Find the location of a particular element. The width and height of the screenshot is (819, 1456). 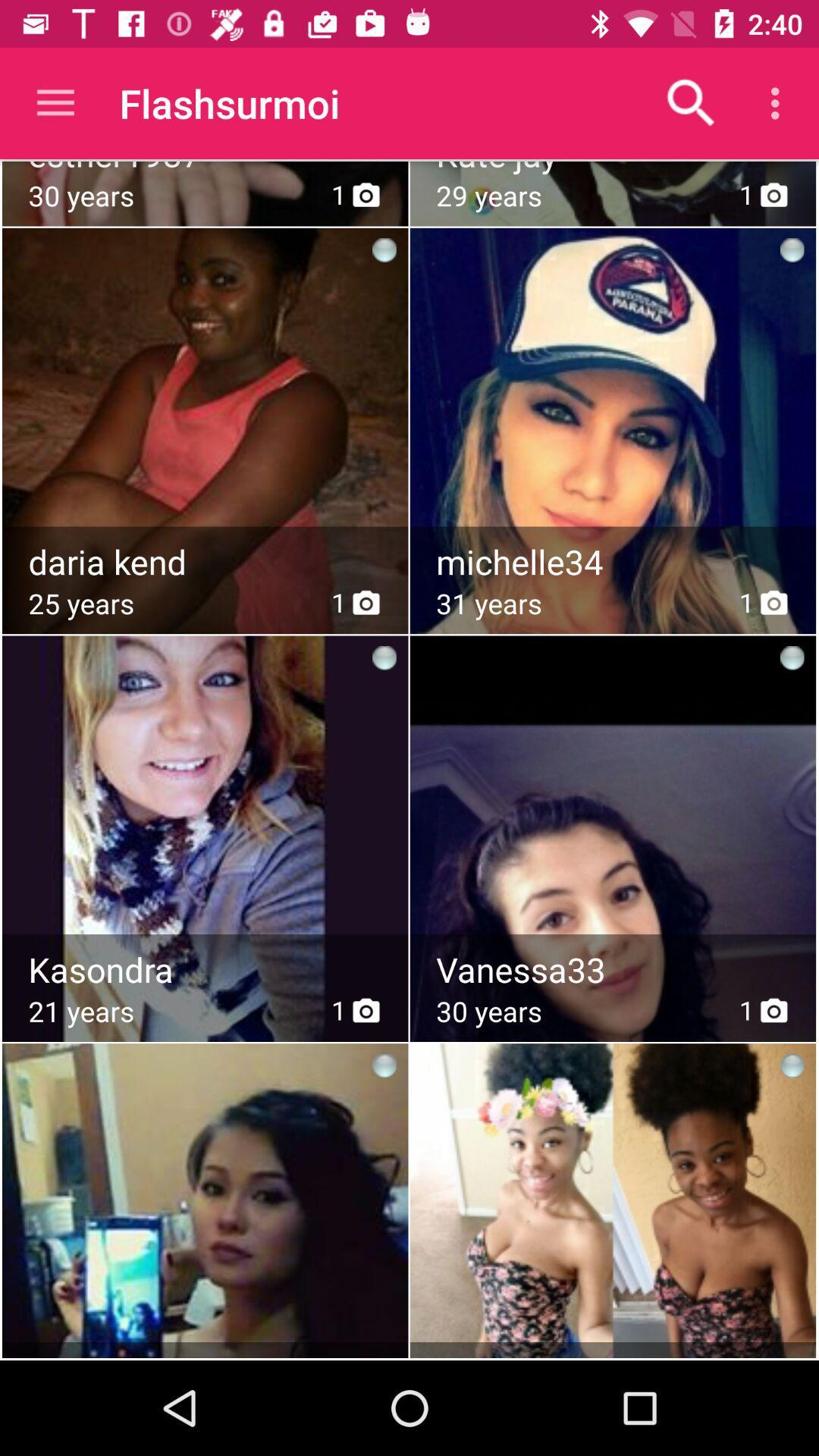

profile is located at coordinates (205, 800).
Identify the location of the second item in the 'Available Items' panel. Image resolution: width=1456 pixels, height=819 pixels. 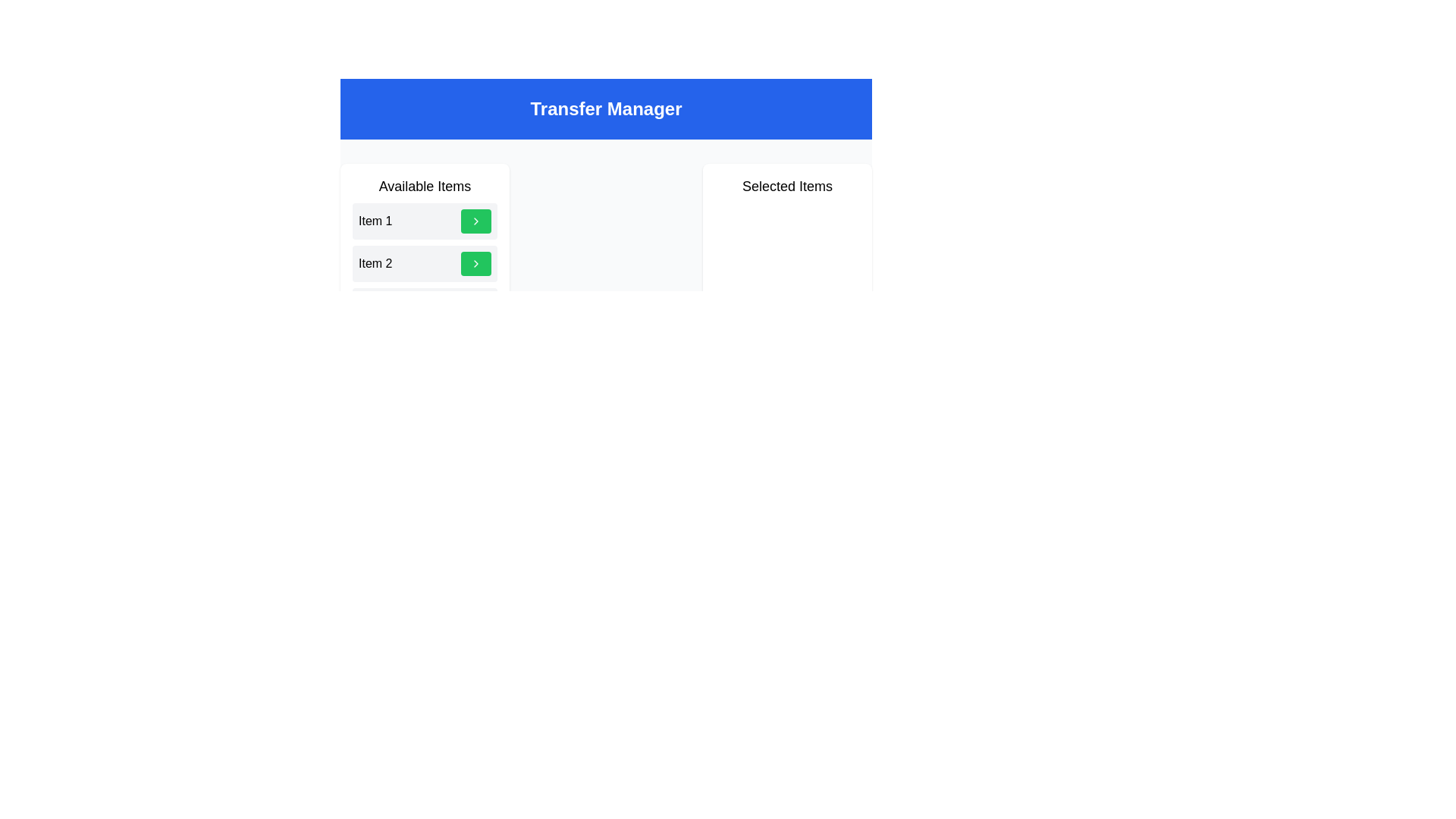
(425, 262).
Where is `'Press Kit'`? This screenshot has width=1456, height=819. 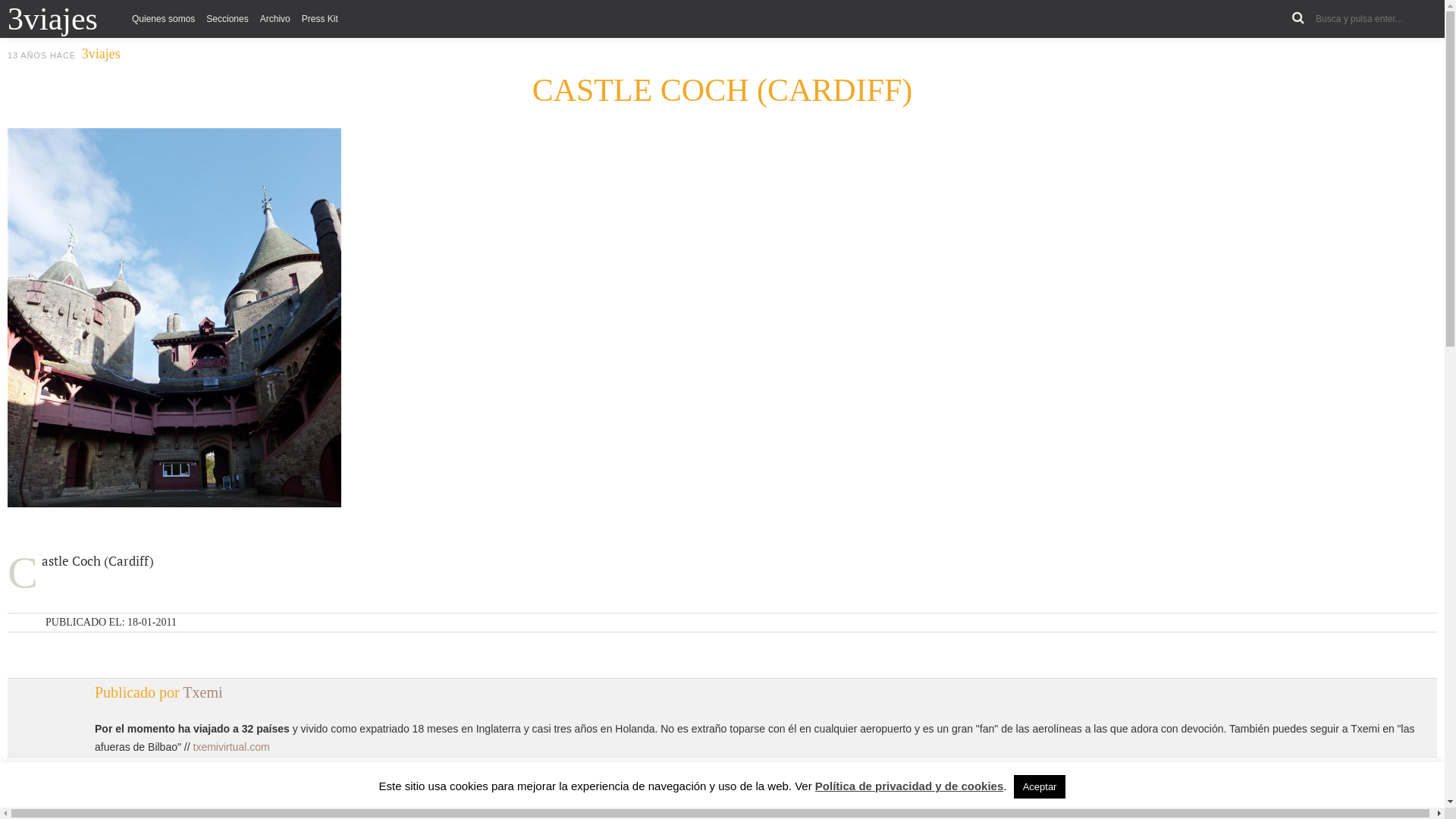 'Press Kit' is located at coordinates (319, 18).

##############################

PROBLEM STATEMENT =>
Reproduce the listing verbatim, starting at its first line and stopping after the line containing "(425, 262).", inclusive. Omit the pictures from your answer.

RESPONSE =>
Find the location of a particular element. The width and height of the screenshot is (819, 1456). 

profile is located at coordinates (205, 800).
Identify the location of the second item in the 'Available Items' panel. Image resolution: width=1456 pixels, height=819 pixels. 
(425, 262).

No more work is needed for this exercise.